■ DOCUMENT SECTION
# Notebook 03: Reporting and Visualization

This notebook creates a comprehensive report summarizing all metrics collected during embedding and inference operations.

## Report Contents

1. **Executive Summary**: High-level overview of the experiment
2. **Metrics Dashboard**: Detailed tables with token and timing statistics
3. **Visualizations**: Charts showing distributions, relationships, and comparisons
4. **Interpretation**: Analysis of what the metrics mean and practical implications

## Setup


In [None]:
# Import standard library modules
import sys
from pathlib import Path

# Add the src directory to Python path
project_root = Path().resolve().parent
sys.path.insert(0, str(project_root))

# Import our custom modules
from src.config import Config
from src.reporting import (
    load_metrics,
    aggregate_metrics,
    create_summary_tables,
    plot_token_distribution,
    plot_latency_vs_tokens,
    plot_throughput_comparison,
    plot_latency_distribution
)

# Import visualization libraries
import matplotlib.pyplot as plt
import pandas as pd

# Set up matplotlib for better-looking plots
# Try to use a nice style, fall back to default if not available
try:
    plt.style.use('seaborn-v0_8-darkgrid')

■ LISTED RECORDS
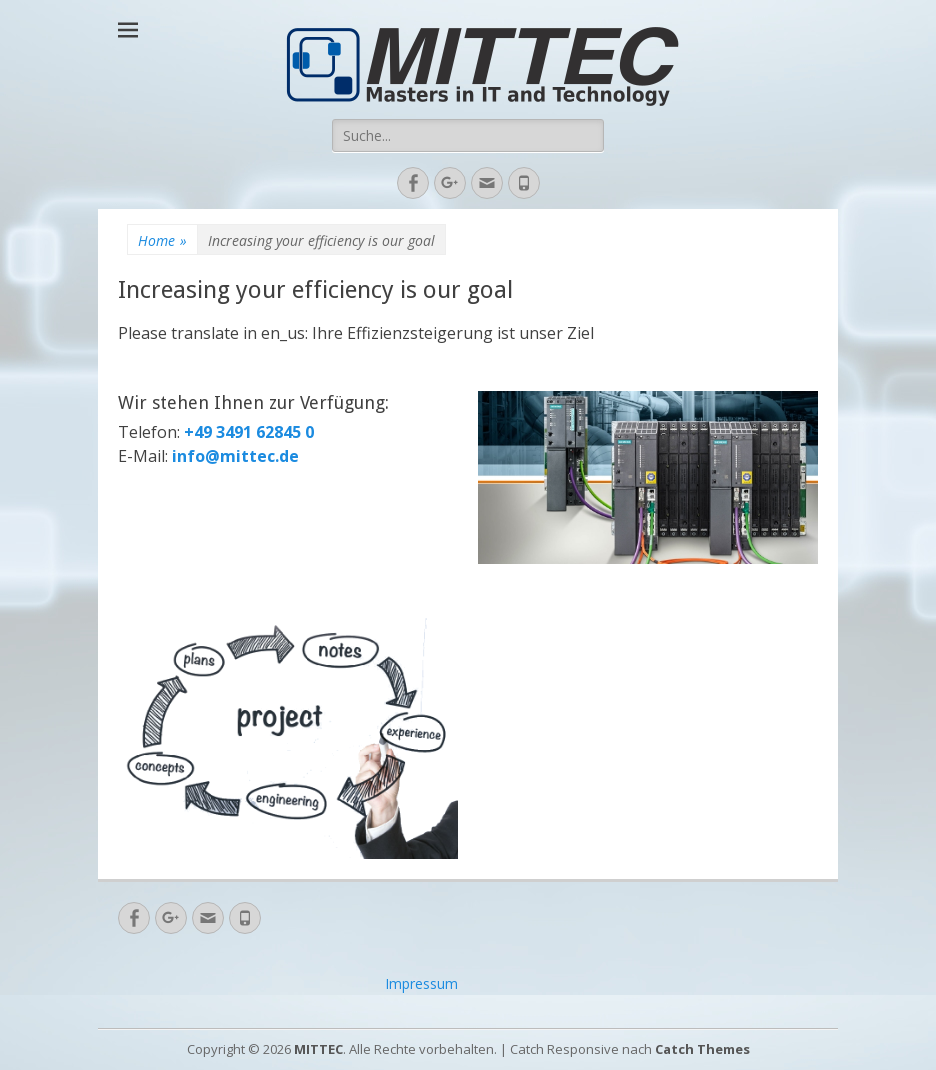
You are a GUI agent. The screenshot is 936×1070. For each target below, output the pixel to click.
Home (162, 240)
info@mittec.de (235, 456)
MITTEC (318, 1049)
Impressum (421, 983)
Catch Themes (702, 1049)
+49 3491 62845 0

■ WRITTEN PROBLEM 1
Translate this sentence from the reporting notebook into Spanish: "This notebook creates a comprehensive report summarizing all metrics collected during embedding and inference operations."
■ WRITTEN PROBLEM 2
Answer these questions using the reporting notebook.
(a) What is the fourth section listed under "Report Contents"?
(b) Under what short name is the pandas library imported?
(c) Which matplotlib style does the notebook try to use first?
■ WRITTEN PROBLEM 3
Continue the reporting notebook from its last line.

■ RIGHT ANSWER 1
Este cuaderno crea un informe completo que resume todas las métricas recopiladas durante las operaciones de incrustación e inferencia.

■ RIGHT ANSWER 2
(a) Interpretation
(b) pd
(c) seaborn-v0_8-darkgrid

■ RIGHT ANSWER 3
except OSError:
    try:
        plt.style.use('seaborn-darkgrid')
    except OSError:
        plt.style.use('default')
%matplotlib inline

print("Modules imported successfully!")


## Load Metrics

Load the metrics collected from notebooks 01 and 02.


In [None]:
# Create configuration to get paths
config = Config()

# Load metrics from JSON file
metrics_path = config.get_metrics_path()
print(f"Loading metrics from: {metrics_path}")

# Load into pandas DataFrame for easy analysis
df = load_metrics(metrics_path)

print(f"Loaded {len(df)} metric records")
print(f"\nColumns: {list(df.columns)}")
print(f"\nFirst few rows:")
df.head()


## Executive Summary

High-level overview of the experiment and key findings.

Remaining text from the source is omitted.